> _Problem statement_
In the records below, rewrite the part that opens with the line containing "Uncheck the KOR D2 league filter" and closes with the line containing "tap(249, 317)", swapping "hashtag" for "topic tag" and keeping everything else the same.

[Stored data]
::::::::

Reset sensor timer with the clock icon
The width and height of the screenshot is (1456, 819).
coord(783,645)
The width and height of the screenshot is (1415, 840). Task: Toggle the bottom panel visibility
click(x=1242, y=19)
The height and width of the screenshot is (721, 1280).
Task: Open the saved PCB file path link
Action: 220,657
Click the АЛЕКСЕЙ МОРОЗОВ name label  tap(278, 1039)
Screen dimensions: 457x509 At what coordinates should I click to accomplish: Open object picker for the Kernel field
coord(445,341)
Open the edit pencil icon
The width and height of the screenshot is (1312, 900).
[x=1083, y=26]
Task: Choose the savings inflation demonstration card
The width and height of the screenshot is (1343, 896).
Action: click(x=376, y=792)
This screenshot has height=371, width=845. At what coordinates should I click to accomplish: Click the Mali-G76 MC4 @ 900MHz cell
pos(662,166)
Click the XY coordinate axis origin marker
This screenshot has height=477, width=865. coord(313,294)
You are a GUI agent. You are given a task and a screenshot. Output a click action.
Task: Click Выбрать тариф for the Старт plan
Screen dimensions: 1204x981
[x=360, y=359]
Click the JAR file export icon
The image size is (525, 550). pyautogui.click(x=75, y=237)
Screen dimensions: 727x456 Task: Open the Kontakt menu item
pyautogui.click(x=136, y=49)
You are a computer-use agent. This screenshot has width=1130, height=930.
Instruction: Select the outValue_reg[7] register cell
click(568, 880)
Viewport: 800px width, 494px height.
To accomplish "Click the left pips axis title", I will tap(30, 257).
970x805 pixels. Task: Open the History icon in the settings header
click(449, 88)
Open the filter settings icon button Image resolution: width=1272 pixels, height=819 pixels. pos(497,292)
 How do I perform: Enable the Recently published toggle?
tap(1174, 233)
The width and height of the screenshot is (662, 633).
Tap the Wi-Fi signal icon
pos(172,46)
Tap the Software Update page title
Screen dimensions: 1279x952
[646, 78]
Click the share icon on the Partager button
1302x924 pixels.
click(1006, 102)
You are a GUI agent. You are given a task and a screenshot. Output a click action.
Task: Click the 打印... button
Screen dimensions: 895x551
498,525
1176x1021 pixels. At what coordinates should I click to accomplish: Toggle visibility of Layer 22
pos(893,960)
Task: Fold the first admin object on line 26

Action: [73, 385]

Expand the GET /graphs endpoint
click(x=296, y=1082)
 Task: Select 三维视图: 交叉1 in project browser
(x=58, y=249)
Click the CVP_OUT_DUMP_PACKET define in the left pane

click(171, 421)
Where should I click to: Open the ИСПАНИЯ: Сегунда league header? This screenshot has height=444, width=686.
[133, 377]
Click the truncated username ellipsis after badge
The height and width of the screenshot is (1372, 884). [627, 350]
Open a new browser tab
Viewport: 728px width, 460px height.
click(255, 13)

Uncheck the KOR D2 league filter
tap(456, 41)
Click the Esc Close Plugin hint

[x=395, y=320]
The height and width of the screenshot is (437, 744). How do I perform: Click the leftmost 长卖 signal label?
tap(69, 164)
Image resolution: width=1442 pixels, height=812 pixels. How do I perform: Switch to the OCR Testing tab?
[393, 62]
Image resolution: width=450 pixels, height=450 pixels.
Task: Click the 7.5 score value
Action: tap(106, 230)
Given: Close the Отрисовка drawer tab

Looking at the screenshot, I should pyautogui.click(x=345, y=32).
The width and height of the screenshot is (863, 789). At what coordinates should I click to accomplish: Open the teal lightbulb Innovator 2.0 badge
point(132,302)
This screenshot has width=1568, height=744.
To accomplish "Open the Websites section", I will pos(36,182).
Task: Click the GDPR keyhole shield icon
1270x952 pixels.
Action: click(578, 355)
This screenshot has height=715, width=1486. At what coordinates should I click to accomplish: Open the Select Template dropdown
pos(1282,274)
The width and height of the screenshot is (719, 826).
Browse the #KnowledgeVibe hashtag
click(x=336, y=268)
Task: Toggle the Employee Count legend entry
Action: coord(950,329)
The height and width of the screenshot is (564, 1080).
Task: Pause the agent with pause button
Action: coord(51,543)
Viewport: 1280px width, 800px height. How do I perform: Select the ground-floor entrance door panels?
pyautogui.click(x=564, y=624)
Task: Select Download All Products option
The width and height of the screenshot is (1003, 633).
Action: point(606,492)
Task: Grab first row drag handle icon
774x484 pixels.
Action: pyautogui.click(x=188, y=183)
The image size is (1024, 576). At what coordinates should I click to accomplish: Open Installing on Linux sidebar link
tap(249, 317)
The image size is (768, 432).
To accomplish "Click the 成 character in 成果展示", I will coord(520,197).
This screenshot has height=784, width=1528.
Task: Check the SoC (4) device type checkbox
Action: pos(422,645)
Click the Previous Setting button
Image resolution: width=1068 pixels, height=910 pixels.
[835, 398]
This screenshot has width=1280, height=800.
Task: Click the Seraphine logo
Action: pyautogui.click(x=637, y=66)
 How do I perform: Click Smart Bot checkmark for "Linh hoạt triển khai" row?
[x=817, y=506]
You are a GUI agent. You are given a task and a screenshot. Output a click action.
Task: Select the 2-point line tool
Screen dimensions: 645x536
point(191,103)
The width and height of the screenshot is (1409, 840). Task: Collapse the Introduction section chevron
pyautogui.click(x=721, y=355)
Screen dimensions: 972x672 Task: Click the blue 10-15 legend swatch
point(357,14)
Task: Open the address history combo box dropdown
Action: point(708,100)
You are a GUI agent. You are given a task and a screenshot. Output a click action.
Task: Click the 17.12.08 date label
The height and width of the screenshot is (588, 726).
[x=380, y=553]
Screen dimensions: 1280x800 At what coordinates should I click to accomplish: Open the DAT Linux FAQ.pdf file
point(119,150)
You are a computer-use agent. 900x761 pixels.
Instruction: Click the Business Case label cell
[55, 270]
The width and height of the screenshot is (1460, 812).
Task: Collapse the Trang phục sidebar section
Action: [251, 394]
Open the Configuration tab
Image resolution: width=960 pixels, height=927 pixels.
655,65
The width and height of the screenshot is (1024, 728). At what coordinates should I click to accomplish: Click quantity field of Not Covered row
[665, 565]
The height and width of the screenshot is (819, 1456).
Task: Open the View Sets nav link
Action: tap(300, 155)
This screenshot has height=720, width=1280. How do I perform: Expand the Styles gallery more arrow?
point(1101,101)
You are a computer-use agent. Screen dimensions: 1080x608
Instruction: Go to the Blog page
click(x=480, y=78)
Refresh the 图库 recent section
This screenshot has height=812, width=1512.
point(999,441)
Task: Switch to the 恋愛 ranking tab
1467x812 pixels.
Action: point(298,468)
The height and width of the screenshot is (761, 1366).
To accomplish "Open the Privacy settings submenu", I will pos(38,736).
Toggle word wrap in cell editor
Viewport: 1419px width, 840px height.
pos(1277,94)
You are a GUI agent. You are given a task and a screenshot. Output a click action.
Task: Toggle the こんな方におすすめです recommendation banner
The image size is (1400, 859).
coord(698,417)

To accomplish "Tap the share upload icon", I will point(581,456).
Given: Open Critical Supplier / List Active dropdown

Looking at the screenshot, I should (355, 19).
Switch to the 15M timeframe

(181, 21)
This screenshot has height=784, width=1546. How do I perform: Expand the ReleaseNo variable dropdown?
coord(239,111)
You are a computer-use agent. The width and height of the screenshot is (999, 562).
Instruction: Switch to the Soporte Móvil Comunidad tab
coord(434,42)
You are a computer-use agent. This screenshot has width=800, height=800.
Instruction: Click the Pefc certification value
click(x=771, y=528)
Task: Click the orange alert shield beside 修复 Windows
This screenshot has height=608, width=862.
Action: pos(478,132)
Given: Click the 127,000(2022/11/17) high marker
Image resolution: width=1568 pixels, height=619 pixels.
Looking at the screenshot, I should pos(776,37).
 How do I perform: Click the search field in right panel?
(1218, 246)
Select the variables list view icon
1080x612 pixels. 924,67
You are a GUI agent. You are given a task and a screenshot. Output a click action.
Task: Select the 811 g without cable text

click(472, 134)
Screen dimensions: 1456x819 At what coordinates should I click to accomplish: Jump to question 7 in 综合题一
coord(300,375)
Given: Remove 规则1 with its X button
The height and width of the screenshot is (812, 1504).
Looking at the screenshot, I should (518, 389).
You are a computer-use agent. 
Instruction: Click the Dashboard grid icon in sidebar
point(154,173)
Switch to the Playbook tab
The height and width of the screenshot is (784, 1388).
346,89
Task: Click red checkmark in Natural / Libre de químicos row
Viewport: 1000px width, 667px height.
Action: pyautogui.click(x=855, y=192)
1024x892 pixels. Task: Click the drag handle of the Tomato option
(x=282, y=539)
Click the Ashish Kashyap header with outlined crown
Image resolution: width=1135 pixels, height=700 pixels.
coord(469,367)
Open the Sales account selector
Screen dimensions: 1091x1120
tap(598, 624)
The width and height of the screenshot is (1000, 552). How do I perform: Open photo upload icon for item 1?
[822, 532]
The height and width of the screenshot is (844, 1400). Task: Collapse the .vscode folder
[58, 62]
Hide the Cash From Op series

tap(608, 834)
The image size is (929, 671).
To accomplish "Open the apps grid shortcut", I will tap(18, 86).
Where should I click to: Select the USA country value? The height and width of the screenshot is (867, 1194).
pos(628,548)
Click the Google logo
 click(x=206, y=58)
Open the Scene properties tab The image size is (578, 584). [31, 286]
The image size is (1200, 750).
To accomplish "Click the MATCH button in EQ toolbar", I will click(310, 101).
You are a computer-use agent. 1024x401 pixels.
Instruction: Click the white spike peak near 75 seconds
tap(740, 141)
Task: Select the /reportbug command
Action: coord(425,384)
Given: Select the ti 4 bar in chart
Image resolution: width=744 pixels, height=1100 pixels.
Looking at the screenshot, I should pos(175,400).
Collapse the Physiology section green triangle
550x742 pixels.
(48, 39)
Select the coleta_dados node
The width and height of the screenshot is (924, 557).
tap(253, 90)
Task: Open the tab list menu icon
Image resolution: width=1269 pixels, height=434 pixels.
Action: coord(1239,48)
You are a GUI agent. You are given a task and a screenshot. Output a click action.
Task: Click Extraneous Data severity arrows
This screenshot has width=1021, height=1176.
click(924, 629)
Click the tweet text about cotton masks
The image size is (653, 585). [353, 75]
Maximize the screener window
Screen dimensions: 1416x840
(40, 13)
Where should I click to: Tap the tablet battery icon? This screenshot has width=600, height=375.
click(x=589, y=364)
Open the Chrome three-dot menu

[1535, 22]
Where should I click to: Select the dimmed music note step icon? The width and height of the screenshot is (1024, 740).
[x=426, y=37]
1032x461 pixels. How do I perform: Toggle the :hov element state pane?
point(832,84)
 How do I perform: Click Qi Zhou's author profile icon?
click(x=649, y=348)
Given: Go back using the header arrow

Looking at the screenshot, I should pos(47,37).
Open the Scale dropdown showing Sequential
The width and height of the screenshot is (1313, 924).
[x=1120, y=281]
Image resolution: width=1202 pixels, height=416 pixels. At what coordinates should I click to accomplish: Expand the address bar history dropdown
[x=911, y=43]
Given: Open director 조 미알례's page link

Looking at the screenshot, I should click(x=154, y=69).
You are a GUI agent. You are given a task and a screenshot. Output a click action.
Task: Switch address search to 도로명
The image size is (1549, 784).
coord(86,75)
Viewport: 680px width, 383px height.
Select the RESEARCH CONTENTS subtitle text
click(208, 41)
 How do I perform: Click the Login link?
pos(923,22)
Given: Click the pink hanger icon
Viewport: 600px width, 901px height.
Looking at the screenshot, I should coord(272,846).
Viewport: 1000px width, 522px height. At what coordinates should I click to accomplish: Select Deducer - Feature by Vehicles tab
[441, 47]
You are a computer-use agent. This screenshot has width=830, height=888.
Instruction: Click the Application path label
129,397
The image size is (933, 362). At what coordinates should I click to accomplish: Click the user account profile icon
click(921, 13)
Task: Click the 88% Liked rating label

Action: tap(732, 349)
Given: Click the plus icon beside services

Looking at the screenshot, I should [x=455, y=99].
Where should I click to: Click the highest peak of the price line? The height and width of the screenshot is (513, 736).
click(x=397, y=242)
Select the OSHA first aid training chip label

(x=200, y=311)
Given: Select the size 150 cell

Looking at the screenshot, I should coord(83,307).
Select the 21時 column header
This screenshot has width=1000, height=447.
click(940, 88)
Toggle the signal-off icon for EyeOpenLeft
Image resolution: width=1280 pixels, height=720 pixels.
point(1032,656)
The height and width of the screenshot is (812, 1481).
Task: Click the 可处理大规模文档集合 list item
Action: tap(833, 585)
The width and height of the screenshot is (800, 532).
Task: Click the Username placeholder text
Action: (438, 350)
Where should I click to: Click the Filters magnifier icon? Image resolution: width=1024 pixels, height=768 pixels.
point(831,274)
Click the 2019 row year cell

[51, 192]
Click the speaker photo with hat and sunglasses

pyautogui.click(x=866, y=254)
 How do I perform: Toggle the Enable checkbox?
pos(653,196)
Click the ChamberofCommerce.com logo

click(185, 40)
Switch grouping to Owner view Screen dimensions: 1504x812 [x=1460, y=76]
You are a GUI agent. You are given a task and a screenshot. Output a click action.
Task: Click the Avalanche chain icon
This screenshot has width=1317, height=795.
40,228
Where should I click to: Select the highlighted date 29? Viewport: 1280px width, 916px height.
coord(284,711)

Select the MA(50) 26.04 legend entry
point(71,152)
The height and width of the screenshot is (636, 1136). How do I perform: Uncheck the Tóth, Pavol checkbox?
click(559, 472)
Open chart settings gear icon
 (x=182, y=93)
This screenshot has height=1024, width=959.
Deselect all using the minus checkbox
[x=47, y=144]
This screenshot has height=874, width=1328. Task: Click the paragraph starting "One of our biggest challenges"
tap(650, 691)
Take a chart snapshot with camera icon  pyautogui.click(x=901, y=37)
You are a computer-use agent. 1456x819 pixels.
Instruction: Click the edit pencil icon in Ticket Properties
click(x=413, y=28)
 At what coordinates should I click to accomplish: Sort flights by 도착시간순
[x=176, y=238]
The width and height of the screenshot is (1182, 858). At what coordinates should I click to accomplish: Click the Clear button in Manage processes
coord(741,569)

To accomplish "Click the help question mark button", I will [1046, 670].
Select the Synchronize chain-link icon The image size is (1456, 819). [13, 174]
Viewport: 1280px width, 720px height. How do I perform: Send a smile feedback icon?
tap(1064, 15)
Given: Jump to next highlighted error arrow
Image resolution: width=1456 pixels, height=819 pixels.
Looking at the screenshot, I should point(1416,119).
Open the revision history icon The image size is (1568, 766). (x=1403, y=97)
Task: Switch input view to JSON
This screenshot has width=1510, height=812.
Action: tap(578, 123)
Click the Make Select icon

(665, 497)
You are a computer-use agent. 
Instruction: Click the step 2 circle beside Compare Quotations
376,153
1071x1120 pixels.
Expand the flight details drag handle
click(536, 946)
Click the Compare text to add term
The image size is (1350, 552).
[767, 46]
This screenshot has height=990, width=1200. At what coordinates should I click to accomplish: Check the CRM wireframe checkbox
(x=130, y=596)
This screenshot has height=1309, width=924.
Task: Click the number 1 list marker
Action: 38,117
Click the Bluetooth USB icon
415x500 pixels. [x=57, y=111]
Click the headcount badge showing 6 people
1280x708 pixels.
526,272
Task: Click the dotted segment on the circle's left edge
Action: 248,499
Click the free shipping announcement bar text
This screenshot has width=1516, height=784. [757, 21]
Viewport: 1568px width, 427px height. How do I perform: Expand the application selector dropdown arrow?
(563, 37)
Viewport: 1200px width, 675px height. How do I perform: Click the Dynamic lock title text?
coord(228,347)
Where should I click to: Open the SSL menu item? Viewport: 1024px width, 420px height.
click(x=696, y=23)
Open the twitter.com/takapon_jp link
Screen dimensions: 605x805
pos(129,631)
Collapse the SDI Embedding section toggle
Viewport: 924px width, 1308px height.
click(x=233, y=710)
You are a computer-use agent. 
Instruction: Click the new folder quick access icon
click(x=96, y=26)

::::::::

> _Finished task_
Uncheck the KOR D2 league filter
tap(456, 41)
Click the Esc Close Plugin hint

[x=395, y=320]
The height and width of the screenshot is (437, 744). How do I perform: Click the leftmost 长卖 signal label?
tap(69, 164)
Image resolution: width=1442 pixels, height=812 pixels. How do I perform: Switch to the OCR Testing tab?
[393, 62]
Image resolution: width=450 pixels, height=450 pixels.
Task: Click the 7.5 score value
Action: tap(106, 230)
Given: Close the Отрисовка drawer tab

Looking at the screenshot, I should pyautogui.click(x=345, y=32).
The width and height of the screenshot is (863, 789). At what coordinates should I click to accomplish: Open the teal lightbulb Innovator 2.0 badge
point(132,302)
This screenshot has width=1568, height=744.
To accomplish "Open the Websites section", I will pos(36,182).
Task: Click the GDPR keyhole shield icon
1270x952 pixels.
Action: click(578, 355)
This screenshot has height=715, width=1486. At what coordinates should I click to accomplish: Open the Select Template dropdown
pos(1282,274)
The width and height of the screenshot is (719, 826).
Browse the #KnowledgeVibe topic tag
click(x=336, y=268)
Task: Toggle the Employee Count legend entry
Action: coord(950,329)
The height and width of the screenshot is (564, 1080).
Task: Pause the agent with pause button
Action: coord(51,543)
Viewport: 1280px width, 800px height. How do I perform: Select the ground-floor entrance door panels?
pyautogui.click(x=564, y=624)
Task: Select Download All Products option
The width and height of the screenshot is (1003, 633).
Action: point(606,492)
Task: Grab first row drag handle icon
774x484 pixels.
Action: pyautogui.click(x=188, y=183)
The image size is (1024, 576). At what coordinates should I click to accomplish: Open Installing on Linux sidebar link
tap(249, 317)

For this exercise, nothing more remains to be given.